BEGIN Document segment

Rebelling against your government isn't necessarily an immoral act. The United States of America is founded on that after all.

Slavery is the issue.

Fuck putting it in a museum. Destroy that trash.

Let's not destroy things. Put it in a museum or archive. The issue with the statue is not that it exists, but it is displayed in a way that suggests some really problematic things. The statue as it is celebrates the Confederates. Moving it into a museum can contextualize it in a way that is useful.
 

Chococat

Member
I agree with putting them in a museum with documentation the historical significance.

They should not be in public space to be celebrated.
 

NH Apache

Banned
New Orleans does not have the most progressive culture in the country. The only thing it seems to be particularly left of on average is sexuality and certain kinds of issues related to gender. I honestly cannot imagine thinking New Orleans has the most progressive culture in the country unless the only other cities you've been to are Lafayette and Baton Rouge.

END Document segment

Activity A :: In the forum thread on Confederate statues, which two cities does the final post name as the only others someone might have visited?
Activity B :: Pick up the forum thread on Confederate statues after its final post and continue it.

BEGIN Material supplied

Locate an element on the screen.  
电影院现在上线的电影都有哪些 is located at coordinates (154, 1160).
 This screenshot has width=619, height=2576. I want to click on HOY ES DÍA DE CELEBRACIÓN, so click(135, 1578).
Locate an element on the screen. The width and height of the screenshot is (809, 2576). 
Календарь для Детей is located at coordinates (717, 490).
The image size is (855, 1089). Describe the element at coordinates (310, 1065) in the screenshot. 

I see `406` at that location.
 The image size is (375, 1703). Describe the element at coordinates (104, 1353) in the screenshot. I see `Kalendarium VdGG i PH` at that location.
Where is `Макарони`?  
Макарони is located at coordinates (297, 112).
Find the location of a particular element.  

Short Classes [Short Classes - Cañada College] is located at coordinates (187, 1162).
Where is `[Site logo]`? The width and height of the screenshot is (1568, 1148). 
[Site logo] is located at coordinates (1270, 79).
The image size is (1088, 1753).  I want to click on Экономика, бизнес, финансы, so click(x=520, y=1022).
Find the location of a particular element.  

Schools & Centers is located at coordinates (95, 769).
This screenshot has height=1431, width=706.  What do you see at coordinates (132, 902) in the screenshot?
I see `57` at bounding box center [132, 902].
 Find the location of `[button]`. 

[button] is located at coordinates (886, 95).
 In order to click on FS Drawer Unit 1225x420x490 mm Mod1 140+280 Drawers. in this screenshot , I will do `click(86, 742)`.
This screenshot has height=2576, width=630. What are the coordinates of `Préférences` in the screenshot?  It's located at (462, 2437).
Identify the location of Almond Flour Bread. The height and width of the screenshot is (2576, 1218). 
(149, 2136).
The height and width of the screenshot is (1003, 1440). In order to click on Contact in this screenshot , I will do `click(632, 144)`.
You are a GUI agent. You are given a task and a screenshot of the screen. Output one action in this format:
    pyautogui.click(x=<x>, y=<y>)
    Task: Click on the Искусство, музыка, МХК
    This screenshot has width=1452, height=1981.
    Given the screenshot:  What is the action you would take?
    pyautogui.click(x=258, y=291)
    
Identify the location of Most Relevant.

END Material supplied

Final answer A :: Lafayette and Baton Rouge.

Final answer B ::
Music, art, and food are some of the main components of culture. You are very ignorant of the city if you place New Orleans outside of the top three in the country for those components. He was a musician, he was referring to culture. A city of less than 400,000 people has driven much of the culture of this country, with the main component being music.

Outside of that, New Orleans is a blue haven surrounded by red. Pot is not illegal (city ordinance is a ticket), Open carry is observed as disturbing the peace, Sexuality and gender as you mentioned has looong been a leading light for the rest of the country, and the city has been a blend of cultures and people since 1718 (actually well before, but that's the official foundation year). There are many other contributing factors that are outside the scope of this thread and I will happily continue in PM if you like.

But don't play like New Orleans is only progressive as compared to BR and Lafayette because that comparison is absurd.



Good, 90% of the time these monuments were put up in retaliation for the civil rights movement . Just to let them know they were still niggers

Agreed, but these monuments in question were built in 1884 (Lee) and 1908 (Davis).
 

Cocaloch

Member
Music, art, and food are some of the main components of culture. You are very ignorant of the city if you place New Orleans outside of the top three in the country for those components. He was a musician, he was referring to culture. A city of less than 400,000 people has driven much of the culture of this country, with the main component being music.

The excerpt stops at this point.